Docker compose, bridge and host networking, and traefik puzzle
I am trying to create a setup using docker compose where I run
-
traefik
as non-root according to Traefik 2.0 — paranoid about mounting /var/run/docker.sock? | by containeroo | Medium (this works) - services via
traefik
based on ‘treafik router’
An example extract from my docker compose file is:
networks:
rna-docker-exposed:
external: true # means it is a fixed docker network created with "docker network create rna-docker-exposed"
name: rna-docker-exposed # docker create network rna-docker-exposed
rna-docker-nonexposed:
internal: true # means it gets created especially for this compose and is called <dirname>_rna-docker-nonexposed
driver: bridge
dockerproxy: # see https://github.com/Tecnativa/docker-socket-proxy
image: ghcr.io/tecnativa/docker-socket-proxy:0.1.1
restart: unless-stopped
mem_limit: 2G
cpus: 0.75
volumes:
- /var/run/docker.sock:/var/run/docker.sock:ro # never expose this container to the internet!
environment:
- CONTAINERS=1
- LOG_LEVEL=debug
networks:
- rna-docker-nonexposed # use only internal network
traefik:
container_name: rnaserver-traefik
restart: unless-stopped
read_only: true
mem_limit: 2G
cpus: 0.75
depends_on:
- dockerproxy
security_opt:
- no-new-privileges:true
image: traefik:v2.9.4
user: 115:120
ports:
- "80:10080" # high nr so we don't need to be root to bind
- "443:10443" # ditto
labels:
- "traefik.enable=true"
# Configure Traefik dashboard & api on secure entrypoint (":443"), for local LAN clients only
- "traefik.http.routers.traefik-dashboard.entrypoints=websecure"

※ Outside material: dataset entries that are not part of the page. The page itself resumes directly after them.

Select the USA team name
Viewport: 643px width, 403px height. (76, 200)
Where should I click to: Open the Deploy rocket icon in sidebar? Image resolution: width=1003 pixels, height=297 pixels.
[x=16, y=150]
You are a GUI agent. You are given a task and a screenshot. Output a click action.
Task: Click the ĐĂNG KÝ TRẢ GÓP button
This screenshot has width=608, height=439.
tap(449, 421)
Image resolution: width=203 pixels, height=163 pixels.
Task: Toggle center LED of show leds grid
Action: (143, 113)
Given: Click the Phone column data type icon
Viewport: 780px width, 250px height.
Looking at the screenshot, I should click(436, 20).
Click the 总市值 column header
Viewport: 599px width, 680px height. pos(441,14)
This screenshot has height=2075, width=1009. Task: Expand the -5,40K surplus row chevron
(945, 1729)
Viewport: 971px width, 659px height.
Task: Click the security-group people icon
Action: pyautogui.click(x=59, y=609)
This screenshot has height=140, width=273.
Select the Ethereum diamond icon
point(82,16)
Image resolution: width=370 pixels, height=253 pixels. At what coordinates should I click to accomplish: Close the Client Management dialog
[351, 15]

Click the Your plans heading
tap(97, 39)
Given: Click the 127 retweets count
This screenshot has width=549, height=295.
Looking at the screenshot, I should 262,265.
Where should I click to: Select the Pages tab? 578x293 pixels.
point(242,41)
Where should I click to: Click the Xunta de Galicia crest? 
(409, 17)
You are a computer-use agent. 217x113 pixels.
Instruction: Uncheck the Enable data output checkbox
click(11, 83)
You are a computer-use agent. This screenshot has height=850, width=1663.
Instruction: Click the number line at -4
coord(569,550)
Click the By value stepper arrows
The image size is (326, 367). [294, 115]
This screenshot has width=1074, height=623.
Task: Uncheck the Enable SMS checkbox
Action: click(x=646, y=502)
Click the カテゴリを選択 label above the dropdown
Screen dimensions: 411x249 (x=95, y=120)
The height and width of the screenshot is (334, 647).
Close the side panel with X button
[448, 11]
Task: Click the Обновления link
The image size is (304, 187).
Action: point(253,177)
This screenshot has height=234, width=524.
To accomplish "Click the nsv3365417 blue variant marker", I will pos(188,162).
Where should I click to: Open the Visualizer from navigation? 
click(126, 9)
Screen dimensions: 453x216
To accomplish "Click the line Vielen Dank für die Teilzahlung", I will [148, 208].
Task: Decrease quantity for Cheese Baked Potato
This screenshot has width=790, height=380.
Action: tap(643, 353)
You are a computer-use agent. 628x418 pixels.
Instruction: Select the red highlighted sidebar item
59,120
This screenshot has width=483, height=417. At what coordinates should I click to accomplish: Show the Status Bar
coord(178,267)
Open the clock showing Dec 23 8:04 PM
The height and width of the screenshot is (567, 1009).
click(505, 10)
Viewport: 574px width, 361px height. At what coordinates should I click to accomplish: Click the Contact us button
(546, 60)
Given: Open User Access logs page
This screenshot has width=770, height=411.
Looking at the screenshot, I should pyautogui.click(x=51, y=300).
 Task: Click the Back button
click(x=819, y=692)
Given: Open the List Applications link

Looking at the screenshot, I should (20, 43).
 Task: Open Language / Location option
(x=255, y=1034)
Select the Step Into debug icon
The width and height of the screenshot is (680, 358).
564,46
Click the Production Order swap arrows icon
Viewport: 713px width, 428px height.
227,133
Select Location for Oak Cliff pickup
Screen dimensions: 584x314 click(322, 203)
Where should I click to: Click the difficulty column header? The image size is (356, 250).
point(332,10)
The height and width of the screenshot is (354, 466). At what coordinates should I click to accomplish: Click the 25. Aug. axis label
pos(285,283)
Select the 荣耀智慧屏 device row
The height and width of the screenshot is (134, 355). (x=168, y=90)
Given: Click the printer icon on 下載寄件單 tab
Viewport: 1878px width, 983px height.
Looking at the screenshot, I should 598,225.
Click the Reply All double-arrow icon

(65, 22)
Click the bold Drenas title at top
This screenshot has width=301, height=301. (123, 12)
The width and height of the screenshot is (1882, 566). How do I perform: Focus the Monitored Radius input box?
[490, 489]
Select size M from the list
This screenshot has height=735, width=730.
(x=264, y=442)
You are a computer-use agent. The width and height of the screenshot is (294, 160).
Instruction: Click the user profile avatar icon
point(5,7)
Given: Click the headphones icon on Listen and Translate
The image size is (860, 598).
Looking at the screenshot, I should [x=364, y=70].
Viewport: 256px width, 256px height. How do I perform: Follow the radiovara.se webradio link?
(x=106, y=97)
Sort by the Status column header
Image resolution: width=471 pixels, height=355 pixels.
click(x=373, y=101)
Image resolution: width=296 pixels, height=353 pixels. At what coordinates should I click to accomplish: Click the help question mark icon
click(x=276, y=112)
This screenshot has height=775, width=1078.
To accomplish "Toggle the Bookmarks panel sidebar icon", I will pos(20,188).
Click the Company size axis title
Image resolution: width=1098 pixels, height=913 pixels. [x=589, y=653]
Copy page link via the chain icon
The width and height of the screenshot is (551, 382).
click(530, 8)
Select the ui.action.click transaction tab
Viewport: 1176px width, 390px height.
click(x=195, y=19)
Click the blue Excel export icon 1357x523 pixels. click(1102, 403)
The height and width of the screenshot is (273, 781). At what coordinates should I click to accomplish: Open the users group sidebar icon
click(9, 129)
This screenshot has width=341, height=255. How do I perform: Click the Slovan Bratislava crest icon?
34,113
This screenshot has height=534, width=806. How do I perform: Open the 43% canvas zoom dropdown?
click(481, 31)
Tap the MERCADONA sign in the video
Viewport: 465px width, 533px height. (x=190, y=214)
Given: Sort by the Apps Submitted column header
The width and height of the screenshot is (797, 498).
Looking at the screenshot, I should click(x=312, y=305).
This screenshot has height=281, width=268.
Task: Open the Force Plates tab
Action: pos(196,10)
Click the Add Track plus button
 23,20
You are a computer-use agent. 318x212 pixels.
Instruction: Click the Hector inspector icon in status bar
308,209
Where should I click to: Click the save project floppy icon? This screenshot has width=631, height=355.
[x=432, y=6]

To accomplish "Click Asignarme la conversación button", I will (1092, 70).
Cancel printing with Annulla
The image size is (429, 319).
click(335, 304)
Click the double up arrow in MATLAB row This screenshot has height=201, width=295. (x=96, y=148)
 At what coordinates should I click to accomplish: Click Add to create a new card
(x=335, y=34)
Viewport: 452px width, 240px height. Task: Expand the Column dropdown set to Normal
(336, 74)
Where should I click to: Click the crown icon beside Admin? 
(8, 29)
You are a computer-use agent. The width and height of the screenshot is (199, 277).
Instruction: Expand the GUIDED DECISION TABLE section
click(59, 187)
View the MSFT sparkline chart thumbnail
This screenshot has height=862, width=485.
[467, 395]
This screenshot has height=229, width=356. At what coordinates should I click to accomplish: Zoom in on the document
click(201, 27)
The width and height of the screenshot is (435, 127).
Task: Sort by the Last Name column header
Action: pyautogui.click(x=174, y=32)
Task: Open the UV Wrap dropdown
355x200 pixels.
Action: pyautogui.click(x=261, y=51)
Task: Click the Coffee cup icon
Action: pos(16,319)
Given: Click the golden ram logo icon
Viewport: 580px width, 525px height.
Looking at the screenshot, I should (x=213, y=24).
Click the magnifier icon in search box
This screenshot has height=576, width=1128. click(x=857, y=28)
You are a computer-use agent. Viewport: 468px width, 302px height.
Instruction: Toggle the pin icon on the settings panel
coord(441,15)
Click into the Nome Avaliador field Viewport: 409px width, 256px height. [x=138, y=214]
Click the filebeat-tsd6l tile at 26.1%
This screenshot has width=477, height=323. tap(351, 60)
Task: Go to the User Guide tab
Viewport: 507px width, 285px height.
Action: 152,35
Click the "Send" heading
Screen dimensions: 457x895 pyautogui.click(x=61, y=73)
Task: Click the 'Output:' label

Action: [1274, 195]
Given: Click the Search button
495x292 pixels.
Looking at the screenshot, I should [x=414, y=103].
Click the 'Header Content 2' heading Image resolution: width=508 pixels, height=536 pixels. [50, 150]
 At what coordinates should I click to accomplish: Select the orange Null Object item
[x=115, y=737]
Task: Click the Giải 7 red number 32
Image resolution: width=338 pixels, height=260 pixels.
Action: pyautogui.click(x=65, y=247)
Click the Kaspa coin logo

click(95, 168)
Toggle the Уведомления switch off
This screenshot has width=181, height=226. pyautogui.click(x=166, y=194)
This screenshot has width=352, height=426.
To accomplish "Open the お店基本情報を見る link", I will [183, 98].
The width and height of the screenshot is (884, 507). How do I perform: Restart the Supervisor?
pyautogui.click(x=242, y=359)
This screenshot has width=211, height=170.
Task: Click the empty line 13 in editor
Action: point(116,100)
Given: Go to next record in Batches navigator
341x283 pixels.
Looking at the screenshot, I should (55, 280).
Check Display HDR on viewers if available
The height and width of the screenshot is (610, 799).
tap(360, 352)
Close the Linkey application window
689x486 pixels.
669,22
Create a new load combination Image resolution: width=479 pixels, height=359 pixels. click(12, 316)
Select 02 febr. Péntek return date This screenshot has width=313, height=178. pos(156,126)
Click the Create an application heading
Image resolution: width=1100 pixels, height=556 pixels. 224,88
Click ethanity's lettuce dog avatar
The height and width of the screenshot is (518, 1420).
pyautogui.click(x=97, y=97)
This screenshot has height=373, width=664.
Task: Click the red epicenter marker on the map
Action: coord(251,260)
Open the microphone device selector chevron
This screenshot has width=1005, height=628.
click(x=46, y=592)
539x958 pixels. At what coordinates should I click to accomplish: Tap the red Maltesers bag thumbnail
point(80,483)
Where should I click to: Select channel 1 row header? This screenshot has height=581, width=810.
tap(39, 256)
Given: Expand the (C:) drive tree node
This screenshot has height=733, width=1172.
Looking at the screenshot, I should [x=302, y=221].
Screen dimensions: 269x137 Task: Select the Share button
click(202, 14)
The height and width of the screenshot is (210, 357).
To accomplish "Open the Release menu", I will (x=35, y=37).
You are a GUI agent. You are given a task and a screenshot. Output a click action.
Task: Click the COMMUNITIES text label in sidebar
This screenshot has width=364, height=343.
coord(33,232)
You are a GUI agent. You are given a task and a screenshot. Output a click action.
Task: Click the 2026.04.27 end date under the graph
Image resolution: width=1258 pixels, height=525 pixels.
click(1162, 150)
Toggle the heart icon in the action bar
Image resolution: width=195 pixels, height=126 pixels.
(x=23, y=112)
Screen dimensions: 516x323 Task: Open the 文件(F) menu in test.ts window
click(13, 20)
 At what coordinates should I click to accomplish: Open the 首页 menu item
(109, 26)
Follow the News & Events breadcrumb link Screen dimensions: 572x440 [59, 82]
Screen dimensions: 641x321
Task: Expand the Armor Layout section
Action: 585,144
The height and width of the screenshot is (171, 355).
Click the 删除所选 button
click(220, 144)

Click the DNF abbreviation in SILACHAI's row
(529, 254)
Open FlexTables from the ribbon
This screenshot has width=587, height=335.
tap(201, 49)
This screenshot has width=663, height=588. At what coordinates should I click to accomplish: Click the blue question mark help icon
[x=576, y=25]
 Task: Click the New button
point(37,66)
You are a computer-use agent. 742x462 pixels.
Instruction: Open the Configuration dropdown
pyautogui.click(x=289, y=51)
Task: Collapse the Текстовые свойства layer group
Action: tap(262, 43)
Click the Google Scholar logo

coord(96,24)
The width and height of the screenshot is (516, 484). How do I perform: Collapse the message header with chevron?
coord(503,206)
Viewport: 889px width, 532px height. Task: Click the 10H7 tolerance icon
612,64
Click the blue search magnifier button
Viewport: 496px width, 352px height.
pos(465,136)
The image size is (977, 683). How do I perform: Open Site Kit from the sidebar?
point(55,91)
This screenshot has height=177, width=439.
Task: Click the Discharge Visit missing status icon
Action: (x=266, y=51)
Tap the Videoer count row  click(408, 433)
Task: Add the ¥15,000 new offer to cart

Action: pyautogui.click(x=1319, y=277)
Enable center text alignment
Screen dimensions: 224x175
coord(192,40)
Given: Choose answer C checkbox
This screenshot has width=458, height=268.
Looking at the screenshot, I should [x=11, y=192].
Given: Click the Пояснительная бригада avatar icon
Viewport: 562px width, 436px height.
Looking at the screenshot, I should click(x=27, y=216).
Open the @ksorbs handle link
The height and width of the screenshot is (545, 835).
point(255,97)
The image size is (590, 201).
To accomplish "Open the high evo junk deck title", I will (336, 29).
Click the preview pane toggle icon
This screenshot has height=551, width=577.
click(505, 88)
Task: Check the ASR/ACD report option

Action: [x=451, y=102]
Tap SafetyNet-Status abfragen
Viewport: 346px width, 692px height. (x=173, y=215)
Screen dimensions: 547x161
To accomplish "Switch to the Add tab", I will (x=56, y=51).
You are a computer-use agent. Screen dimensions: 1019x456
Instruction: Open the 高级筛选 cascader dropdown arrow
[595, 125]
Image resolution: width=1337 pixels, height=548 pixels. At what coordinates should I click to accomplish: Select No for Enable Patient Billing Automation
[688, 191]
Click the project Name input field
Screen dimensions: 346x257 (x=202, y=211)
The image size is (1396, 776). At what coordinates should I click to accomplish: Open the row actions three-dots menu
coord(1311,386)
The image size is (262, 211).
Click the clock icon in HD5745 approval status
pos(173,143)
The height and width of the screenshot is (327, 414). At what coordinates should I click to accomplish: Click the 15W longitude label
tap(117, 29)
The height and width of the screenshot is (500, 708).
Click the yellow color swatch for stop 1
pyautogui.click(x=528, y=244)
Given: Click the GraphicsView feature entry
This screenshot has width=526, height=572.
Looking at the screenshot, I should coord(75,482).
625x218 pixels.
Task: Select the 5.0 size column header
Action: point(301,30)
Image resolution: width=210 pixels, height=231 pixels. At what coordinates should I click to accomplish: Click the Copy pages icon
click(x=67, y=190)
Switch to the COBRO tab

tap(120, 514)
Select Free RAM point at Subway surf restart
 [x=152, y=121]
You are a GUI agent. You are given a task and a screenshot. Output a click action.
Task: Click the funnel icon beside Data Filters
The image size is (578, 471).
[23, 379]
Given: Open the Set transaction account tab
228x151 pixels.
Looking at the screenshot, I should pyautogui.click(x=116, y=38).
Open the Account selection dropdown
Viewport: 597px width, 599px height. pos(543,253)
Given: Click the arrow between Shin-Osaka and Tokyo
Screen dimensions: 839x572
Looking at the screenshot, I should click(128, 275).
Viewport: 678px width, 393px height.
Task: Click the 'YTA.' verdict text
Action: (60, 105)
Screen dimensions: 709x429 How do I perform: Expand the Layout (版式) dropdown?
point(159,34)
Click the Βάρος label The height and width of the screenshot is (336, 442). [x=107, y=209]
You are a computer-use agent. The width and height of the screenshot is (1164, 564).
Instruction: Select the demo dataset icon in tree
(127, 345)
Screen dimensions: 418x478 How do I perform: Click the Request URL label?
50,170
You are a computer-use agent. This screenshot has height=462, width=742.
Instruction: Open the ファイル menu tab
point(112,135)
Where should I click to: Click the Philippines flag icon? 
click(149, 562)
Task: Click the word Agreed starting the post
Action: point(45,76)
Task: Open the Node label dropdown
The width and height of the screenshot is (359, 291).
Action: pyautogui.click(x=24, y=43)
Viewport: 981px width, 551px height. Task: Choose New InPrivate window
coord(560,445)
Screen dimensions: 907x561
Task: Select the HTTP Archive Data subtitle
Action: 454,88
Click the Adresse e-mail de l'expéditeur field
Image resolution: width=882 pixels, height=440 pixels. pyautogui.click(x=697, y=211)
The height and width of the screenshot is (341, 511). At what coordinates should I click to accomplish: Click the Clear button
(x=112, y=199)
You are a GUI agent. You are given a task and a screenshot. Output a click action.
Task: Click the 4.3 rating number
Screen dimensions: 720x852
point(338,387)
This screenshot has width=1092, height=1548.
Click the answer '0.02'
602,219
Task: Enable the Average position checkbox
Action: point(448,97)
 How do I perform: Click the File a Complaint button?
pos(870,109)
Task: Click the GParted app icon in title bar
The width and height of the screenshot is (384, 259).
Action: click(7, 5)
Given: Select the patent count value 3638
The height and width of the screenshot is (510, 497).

- "traefik.http.routers.traefik-dashboard.tls=true"
- "traefik.http.routers.traefik-dashboard.rule=Host(`foo.rna.nl`) && ClientIP(`192.168.2.1/24`) && (
PathPrefix(`/api`) || PathPrefix(`/dashboard`))"
- "traefik.http.routers.traefik-dashboard.service=api@internal"
- "traefik.http.routers.traefik-dashboard.middlewares=simpleAuth@file,rnalanWhitelist@file" # double on IP whitelist, this and ClientIP ...
networks:
- rna-docker-exposed
- rna-docker-nonexposed
whoami:
image: traefik/whoami
container_name: rnaserver-whoami
restart: unless-stopped
user: 117:122
depends_on:
- traefik
labels:
- "traefik.enable=true"
- "traefik.docker.network=rna-docker-exposed"
- "traefik.http.routers.whoami.rule=Host(`foo.rna.nl`) && PathPrefix(`/whoami`)"
- "traefik.http.routers.whoami.entrypoints=websecure"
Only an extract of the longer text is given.